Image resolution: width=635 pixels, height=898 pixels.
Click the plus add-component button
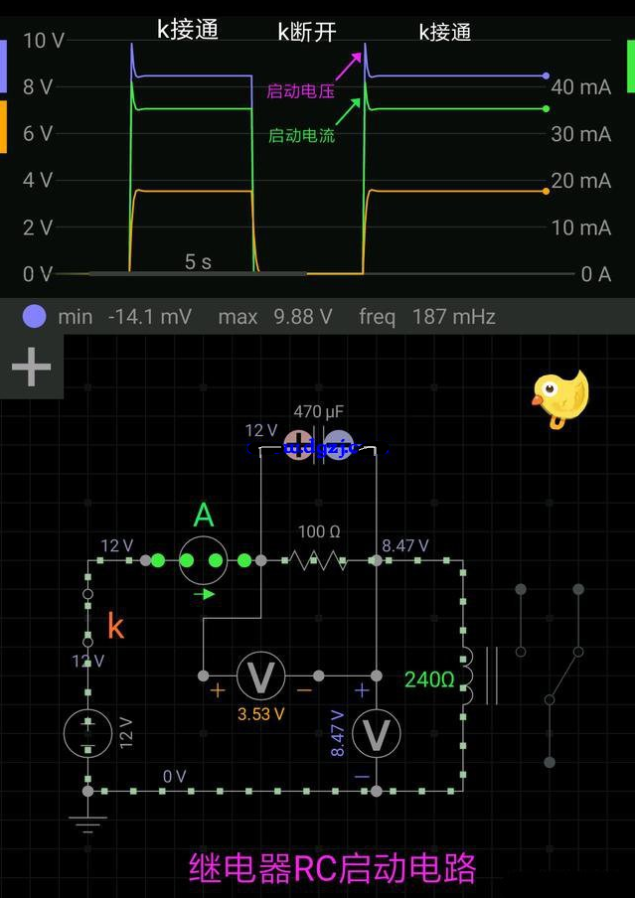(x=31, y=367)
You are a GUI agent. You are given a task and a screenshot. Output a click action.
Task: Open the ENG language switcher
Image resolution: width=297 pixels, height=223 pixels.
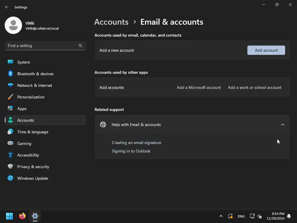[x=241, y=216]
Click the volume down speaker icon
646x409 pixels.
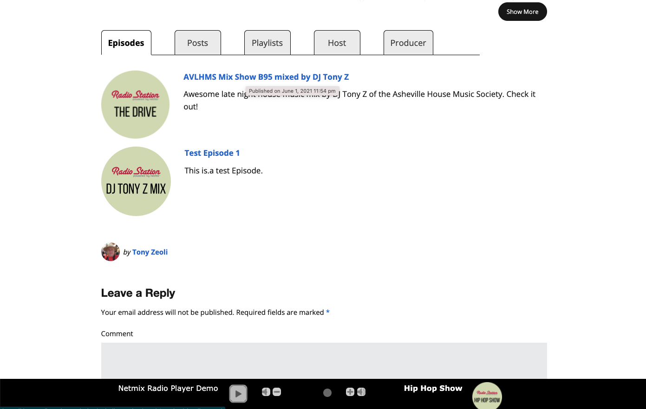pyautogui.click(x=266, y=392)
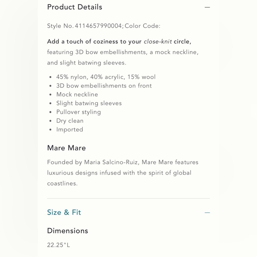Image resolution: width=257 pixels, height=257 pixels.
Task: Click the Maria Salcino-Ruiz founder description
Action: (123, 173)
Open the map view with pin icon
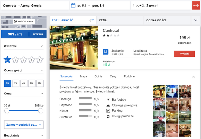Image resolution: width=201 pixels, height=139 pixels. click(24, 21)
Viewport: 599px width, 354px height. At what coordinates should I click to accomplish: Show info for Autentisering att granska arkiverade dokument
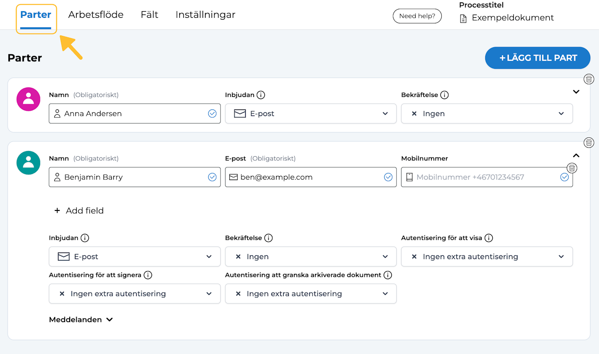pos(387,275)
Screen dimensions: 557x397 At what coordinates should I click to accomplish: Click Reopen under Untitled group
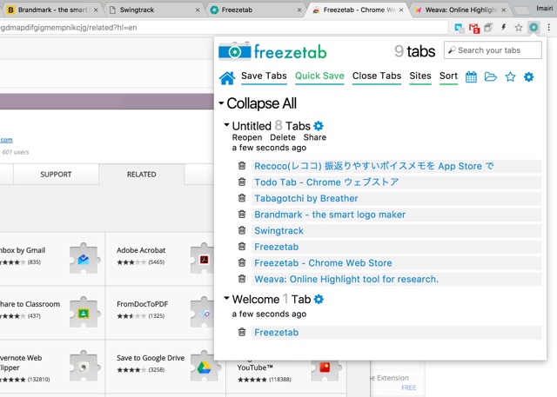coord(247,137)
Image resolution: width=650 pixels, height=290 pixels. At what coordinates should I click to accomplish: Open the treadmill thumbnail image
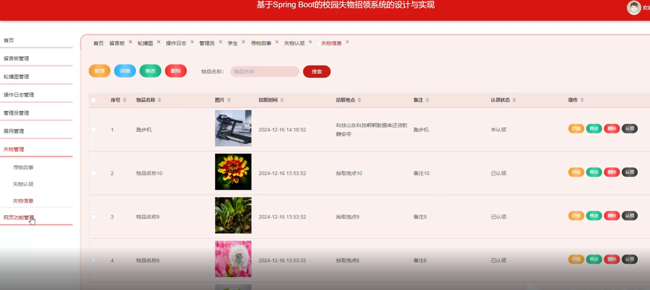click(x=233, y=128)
-----
_Problem:_
Give back every record exactly. Omit the pictures.

_Output:_
Image resolution: width=635 pixels, height=898 pixels.
Click the plus add-component button
(x=31, y=367)
You are a GUI agent. You are given a task and a screenshot. Output a click action.
Task: Open the ENG language switcher
Image resolution: width=297 pixels, height=223 pixels.
[x=241, y=216]
Click the volume down speaker icon
646x409 pixels.
pyautogui.click(x=266, y=392)
Image resolution: width=257 pixels, height=257 pixels.
Task: Click the Maria Salcino-Ruiz founder description
Action: (123, 173)
Open the map view with pin icon
Image resolution: width=201 pixels, height=139 pixels. click(24, 21)
Viewport: 599px width, 354px height. At what coordinates should I click to accomplish: Show info for Autentisering att granska arkiverade dokument
pos(387,275)
Screen dimensions: 557x397 At what coordinates should I click to accomplish: Click Reopen under Untitled group
coord(247,137)
Image resolution: width=650 pixels, height=290 pixels. At what coordinates should I click to accomplish: Open the treadmill thumbnail image
click(x=233, y=128)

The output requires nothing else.